Экзистенциальная интерпретация мифов или мифологических выражений выявляет в них значение, общее для человеческого существования в мире. Она представляется единственной точкой зрения, которая, по крайней мере для нас, раскрывает истинный смысл вещей. Фундаментальные закономерности экзистенциального существования человека анализировались Мартином Хайдеггером. На этот анализ, в котором Хайдеггер стремится быть строго формальным, и на извлеченные им на свет божий «экзистенциалы» и опирается Бультман, чтобы выделить и показать подлинное содержание текстов Нового Завета. Эти тексты, согласно Бультману, преследуют лишь одну цель: открыть людям возможность нового существования. Человеку, который пребывает в пустом довольстве, поглощен своими заботами и фатально приближается к смерти, они возвещают, что «там, где не может действовать человек, действует и действовал за него Бог». Провозвестие это — также откровение новой жизни, возможностей нового человека, которому даруется надежда, любовь и жизнь. Мы не собираемся следовать за Бультманом в его то захватывающих, то однообразных рассуждениях о законе существования человека, которые он обнаруживает в Новом Завете. Мы не будем приводить его аргументов, оправдывающих экзистенциальную интерпретацию мифа, а также необходимость обратиться к философии Хайдеггера. Мы лишь укажем, какая участь ожидает многочисленные «мифы», которые он предполагает рассмотреть в Новом Завете. Тем более, что по этому поводу он высказывается достаточно недвусмысленно. Согласно Бультману, касается ли дело «предвечности» Слова, рождения Иисуса от девы, различных чудес. Воскресения, Вознесения или сошествия Святого Духа в день Пятидесятницы, единственная и неизменная реальность, выраженная в них, — это событие Христа во всей его значительности.

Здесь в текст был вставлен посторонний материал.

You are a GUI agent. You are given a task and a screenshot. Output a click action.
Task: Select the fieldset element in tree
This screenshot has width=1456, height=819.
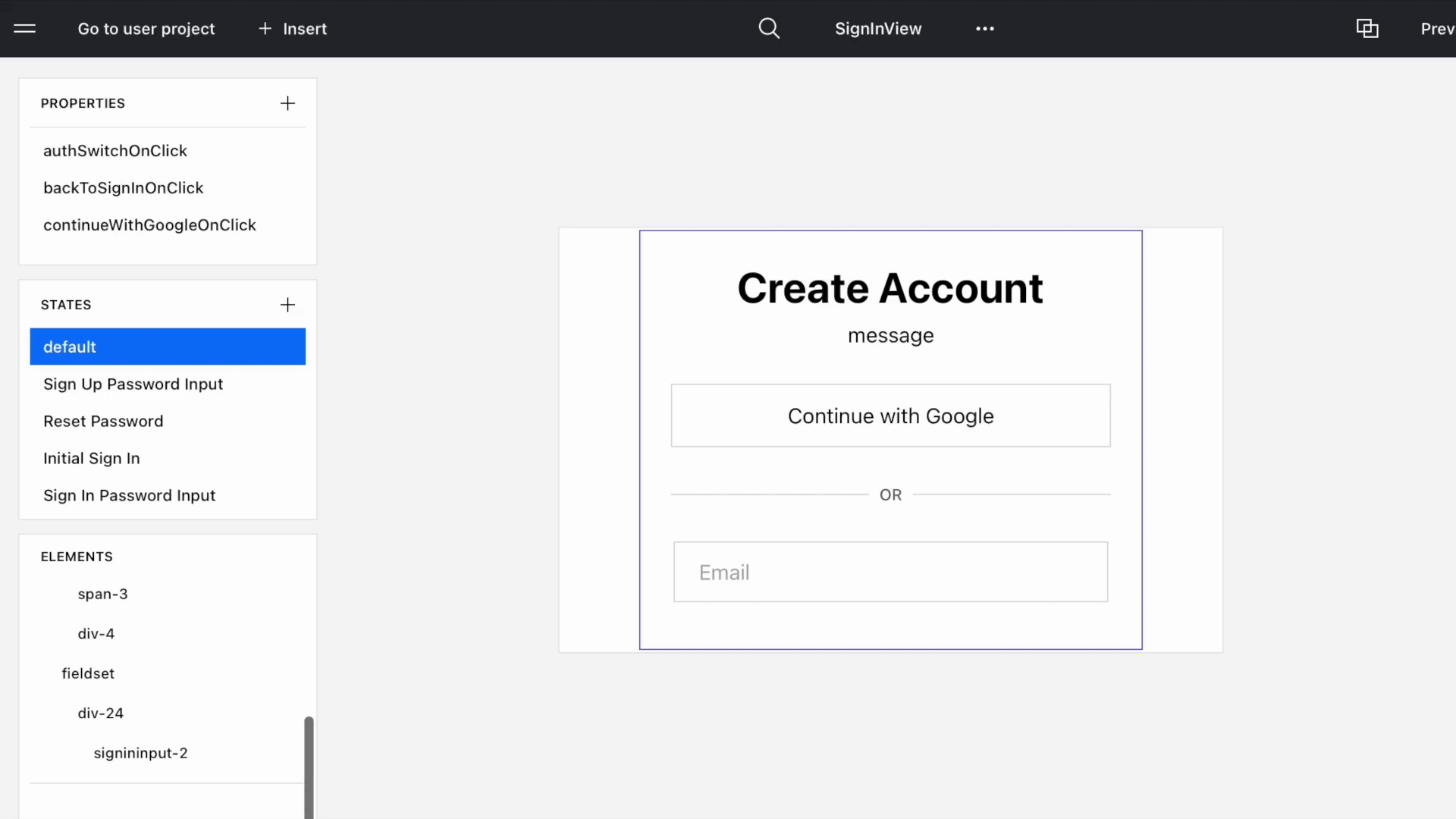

Именно здесь, как нам кажется, обнаруживается ограниченность бультмановской герменевтики. Несмотря на то, что теолог увидел упрощенность рационалистического подхода, приравнявшего миф к выдумке, признал, что миф обладает положительным значением и его надо не исключать, но интерпретировать, все же Бультмановы методы интерпретации не способны вместить современных философских и религиоведческих открытий в области мифа или того, что он сам определяет как миф и что зачастую передано символическим языком. Его способ мышления, несомненно, слишком узок для того, чтобы вместить богатые перспективы, открывающиеся перед самыми современными исследованиями. По этой же причине они не могут удовлетворить запросов традиционной веры. Уничтожающая критика Как мы должны относиться к аналитическому чтению Бультманом повествований или выражений Нового Завета, которое, несомненно, обедняет их смысл? Полный ответ на этот вопрос потребовал бы более обстоятельного разбора его концепции, который мы не можем здесь сделать. К тому же, детали этой концепции интересуют нас в данном случае меньше, чем ее общий смысл, который лежит в русле общих изысканий нашего времени, далеко выходящих за пределы воззрений немецкого теолога. Показав, однако, принципиальную несостоятельность бультмановской программы, привлекшей внимание многих наших современников, мы наметим то направление, в котором ее разработка может быть перспективной.
Ограниченность экзистенциальной интерпретации обусловлена прежде всего узостью бультмановской концепции существования. Из всей философии Хайдеггера Бультман берет несколько резких различий, пренебрегая всем тем, что составляет «поэтический» смысл тайны. Чтобы подчеркнуть последнюю, Хайдеггер, оставаясь философом, все более пользуется символическим языком, и, кажется, меньше, чем кто-либо чувствует потребность в «демифологизации». Бультман озабочен не только тем, чтобы освободить человека от sacrificium intellectus, которая, на его взгляд, ничего общего не имеет с подлинной верой. Он прежде всего боится допустить связь между мыслью и ее выражением. Для того, чтобы жизненные поступки человека были подлинными (экзистенциальными), они должны иметь основание в них самих, подобно тому как спасительное слово не может по-настоящему обрести форму в какой-либо реальности мира, прежде всего в каком-либо «объекте», но сводится к чисто формальному Dasein без содержания. Ф. Гогартен, который сделался апологетом Бультмана, утверждает, что последний пытается избежать картезианской дихотомии субъекта и объекта. Однако ужас, который испытывает Бультман перед объективирующей мыслью, показывает, что он все еще испытывает ее влияние и вместо того, чтобы преодолеть этот ужас, и, на время приняв законы этой мысли, пойти дальше, остается узником искусственно рожденных дилемм, узником идеализма, не способного соединить неисчерпаемую и разнообразную суть вещей.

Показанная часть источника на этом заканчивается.